Während des Ersten Weltkrieges hielt sich Dr. Emilie Snethage in einem Kloster auf. Dort wurde sie gut behandelt, blieb aber anderthalb Jahre eingesperrt. Ihre Post musste sie im Museum abgeben. Nach Kriegsende bekam sie wieder ihre Stelle als Direktorin des Museums zurück. Aber danach, aufgrund der knappen Einnahmen des Staates Pará wegen der Gummikrise und ohne eigene finanzielle Mittel, trat sie als „naturalista viajante“ ins Museu Nacional von Rio ein. Ihr Großneffe, Dr. Rotger Snethage, gibt heute die Erinnerungen seines Vaters wieder, der wiederum von der Tante im Regenwald berichtet hatte. Eine davon handelt von einem schrecklichen Missgeschick: Eines Tages half sie, spielerisch im Wasser plätschernd, Ruderern, als ihre Hand von einem Piranha erfasst wurde. Sie versuchte, ihren nur noch an einem Fetzen Fleisch hängenden rechten Mittelfinger zu schienen, musste ihn sich aber einige Tage darauf selbst abschneiden, da ihr keiner ihrer Leute diesen Dienst erweisen wollte.
„Mein Leben ist einförmig, aber genussreich, besonders der Morgen, wo ich in den Wald gehe, mich gewöhnlich nicht vor zwei oder drei Uhr los reißen kann, nach Hause komme, esse, Vögel präpariere, bade, Abend esse, Notizen und Etiketten schreibe, Patience lege, in einer alten Zeitschrift schmökere, in die Hängematte steige und gewöhnlich schnell und gut einschlafe.“
So lautet eine Passage aus dem letzten Brief von Dr.
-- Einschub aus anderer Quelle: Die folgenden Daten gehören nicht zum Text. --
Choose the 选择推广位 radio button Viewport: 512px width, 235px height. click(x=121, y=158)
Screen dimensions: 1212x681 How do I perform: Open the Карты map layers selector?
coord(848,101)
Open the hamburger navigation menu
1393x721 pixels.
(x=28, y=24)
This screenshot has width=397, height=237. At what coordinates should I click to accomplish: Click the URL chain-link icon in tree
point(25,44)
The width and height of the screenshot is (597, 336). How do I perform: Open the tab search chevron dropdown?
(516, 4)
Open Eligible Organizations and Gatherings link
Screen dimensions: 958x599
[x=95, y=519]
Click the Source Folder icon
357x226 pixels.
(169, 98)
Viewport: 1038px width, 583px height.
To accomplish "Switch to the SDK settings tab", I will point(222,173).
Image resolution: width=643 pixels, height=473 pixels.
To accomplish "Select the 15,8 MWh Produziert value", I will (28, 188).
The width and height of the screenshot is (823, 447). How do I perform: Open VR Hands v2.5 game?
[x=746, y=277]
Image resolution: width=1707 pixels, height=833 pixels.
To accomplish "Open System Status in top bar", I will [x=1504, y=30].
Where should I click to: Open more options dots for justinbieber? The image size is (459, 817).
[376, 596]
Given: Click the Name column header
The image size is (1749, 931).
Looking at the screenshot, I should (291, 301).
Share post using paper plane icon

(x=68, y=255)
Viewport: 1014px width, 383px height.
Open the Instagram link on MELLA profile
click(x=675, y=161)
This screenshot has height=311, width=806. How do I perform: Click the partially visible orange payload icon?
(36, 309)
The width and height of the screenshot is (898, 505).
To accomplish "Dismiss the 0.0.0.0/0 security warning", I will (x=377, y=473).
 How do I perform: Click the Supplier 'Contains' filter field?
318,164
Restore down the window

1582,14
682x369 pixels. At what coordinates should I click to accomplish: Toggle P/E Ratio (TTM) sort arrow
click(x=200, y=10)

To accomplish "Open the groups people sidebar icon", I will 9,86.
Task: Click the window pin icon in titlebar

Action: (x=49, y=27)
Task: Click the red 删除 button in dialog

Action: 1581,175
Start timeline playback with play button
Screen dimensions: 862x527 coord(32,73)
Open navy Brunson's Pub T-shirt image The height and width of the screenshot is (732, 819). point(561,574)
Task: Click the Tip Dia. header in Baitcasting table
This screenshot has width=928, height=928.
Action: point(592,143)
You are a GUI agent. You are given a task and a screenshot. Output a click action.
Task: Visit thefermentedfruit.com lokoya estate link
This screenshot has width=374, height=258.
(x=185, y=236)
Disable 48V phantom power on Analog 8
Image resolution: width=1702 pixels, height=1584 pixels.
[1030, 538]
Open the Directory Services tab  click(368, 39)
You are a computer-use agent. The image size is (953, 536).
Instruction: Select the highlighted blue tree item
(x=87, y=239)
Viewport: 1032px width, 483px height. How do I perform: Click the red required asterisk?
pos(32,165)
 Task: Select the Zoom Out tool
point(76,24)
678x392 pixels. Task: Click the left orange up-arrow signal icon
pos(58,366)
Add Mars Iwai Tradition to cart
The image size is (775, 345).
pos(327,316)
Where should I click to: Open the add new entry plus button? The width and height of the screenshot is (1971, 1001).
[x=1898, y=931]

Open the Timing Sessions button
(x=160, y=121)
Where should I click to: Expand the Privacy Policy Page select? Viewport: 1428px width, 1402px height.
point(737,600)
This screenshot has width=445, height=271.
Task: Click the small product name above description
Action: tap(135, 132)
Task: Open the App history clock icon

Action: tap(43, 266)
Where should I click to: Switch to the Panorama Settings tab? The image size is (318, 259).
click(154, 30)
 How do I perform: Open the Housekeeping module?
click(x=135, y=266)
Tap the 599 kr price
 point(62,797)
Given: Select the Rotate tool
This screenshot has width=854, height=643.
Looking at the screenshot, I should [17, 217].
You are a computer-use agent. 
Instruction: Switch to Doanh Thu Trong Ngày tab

Emilie Snethage, den sie am 4. November 1929 aus Porto Velho/Rondônia, damals Guaporé, an ihren Bruder in Deutschland schrieb. Ende November 1929 teilte diesem dann ein deutscher Geschäftsmann aus Rio de Janeiro in einem Telegramm mit, dass Fräulein Dr. Emilie Snethlage in Porto Velho am Rio Madeira auf ihrer letzten Forschungsreise einem Herzschlag erlegen sei. Das war das Ende der Laufbahn einer couragierten Frau, die ihrer Zeit weit voraus war.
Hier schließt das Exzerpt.